Q.  considérant que par le passé, la Commission a refusé d'autoriser des allégations de santé qui transmettaient un message contradictoire ou ambigu aux consommateurs (comme le confirme l'arrêt du Tribunal sur le dextrose), même si ces allégations ne devaient être autorisées que dans des conditions d'utilisation spécifiques et/ou être accompagnées de mentions ou d'avertissements supplémentaires(5);

R.  considérant que dans son avis scientifique sur la sécurité de la caféine, l'Autorité européenne de sécurité des aliments (EFSA) a conclu qu'il n'existait pas d'informations suffisantes permettant de définir un niveau de consommation de caféine sans risque pour les enfants mais qu'une consommation correspondant à 3 mg par kg de poids corporel par jour ne présenterait probablement pas de risque pour les enfants et les adolescents(6);

S.  considérant que, comme indiqué à l'article 3, point c), du règlement (CE) n° 1924/2006, "les allégations nutritionnelles et de santé ne doivent pas encourager ou tolérer la consommation excessive d'une denrée alimentaire";

T.  considérant que 25 % des adolescents consommant des boissons énergisantes boivent trois canettes ou plus en une seule fois et que les allégations proposées pourraient encourager la consommation de quantités encore plus grandes de ces boissons énergisantes;

U.  considérant que l'étiquetage d'avertissement proposé (conditions d'utilisation) ne comporte aucun avertissement concernant la consommation maximale par dose unique mais se réfère uniquement à la dose maximale journalière;

V.  considérant qu'un lien a été établi entre les boissons énergisantes et les maux de tête, les insomnies et les problèmes comportementaux chez les enfants et les adolescents qui les consomment régulièrement;

1.  s'oppose à l'adoption du projet de règlement de la Commission;

2.  estime que le projet de règlement de la Commission n'est compatible ni avec l'objectif ni avec la teneur du règlement (CE) n° 1924/2006;

3.  demande à la Commission de retirer son projet de règlement:

4.  demande aux États membres d'envisager l'introduction de règles sur la commercialisation de boissons à teneur élevée en caféine ou de denrées alimentaires avec adjonction de caféine pour les enfants et les adolescents;

5.  charge son Président de transmettre la présente résolution au Conseil et à la Commission ainsi qu'aux gouvernements et aux parlements des États membres.

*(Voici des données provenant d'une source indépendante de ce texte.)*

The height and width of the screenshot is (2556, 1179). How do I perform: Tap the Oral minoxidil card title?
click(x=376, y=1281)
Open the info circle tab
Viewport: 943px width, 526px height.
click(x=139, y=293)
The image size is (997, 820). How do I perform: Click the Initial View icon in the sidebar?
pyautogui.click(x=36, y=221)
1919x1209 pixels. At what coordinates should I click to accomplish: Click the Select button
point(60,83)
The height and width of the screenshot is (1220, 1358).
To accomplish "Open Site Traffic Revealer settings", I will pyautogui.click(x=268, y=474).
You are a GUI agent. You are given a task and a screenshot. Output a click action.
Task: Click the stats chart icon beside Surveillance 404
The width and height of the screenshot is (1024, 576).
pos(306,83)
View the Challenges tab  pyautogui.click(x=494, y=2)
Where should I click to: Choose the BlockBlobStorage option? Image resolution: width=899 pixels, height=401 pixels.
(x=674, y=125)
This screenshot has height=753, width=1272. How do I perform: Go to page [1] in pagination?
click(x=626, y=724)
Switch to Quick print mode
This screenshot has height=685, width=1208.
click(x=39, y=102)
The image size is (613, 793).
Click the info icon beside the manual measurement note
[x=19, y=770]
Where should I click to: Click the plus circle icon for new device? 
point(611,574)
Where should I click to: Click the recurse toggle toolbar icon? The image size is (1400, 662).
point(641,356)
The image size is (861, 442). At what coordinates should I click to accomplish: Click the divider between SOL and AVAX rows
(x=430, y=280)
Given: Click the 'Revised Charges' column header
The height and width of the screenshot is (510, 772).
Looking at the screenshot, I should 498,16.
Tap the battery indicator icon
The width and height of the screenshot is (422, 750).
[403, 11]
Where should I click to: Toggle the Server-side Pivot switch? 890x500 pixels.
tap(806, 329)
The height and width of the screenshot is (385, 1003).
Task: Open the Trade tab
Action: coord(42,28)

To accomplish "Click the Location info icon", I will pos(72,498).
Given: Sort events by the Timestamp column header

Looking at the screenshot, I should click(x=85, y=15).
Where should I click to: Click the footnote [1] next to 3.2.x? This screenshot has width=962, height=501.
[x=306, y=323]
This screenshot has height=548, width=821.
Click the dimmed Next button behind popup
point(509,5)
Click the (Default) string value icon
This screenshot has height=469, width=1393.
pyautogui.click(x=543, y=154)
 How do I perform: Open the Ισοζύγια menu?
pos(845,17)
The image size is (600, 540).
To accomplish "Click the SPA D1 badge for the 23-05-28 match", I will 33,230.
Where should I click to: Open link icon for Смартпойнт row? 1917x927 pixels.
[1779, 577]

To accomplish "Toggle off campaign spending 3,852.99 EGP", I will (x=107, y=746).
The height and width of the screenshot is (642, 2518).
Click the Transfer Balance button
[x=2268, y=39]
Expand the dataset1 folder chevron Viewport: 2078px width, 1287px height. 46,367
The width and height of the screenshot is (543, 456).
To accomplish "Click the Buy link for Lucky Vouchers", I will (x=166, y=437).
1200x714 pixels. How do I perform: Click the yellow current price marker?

(1) JO L 404 du 30.12.2006, p. 9.
(2) JO L 184 du 17.7.1999, p. 23.
(3) http://apps.who.int/iris/bitstream/10665/149782/1/9789241549028_eng.pdf?ua=1
(4) http://www.energydrinkseurope.org/wp-content/uploads/2015/01/FINAL_EDE-Code-of-Practice_clean_250914.pdf
(5) Voir l'arrêt rendu le 16 mars 2016 dans l'affaire Dextro Energy GmbH & Co. KG contre Commission européenne, affaire T-100/15, EU:T:2016:150, paragraphe 74.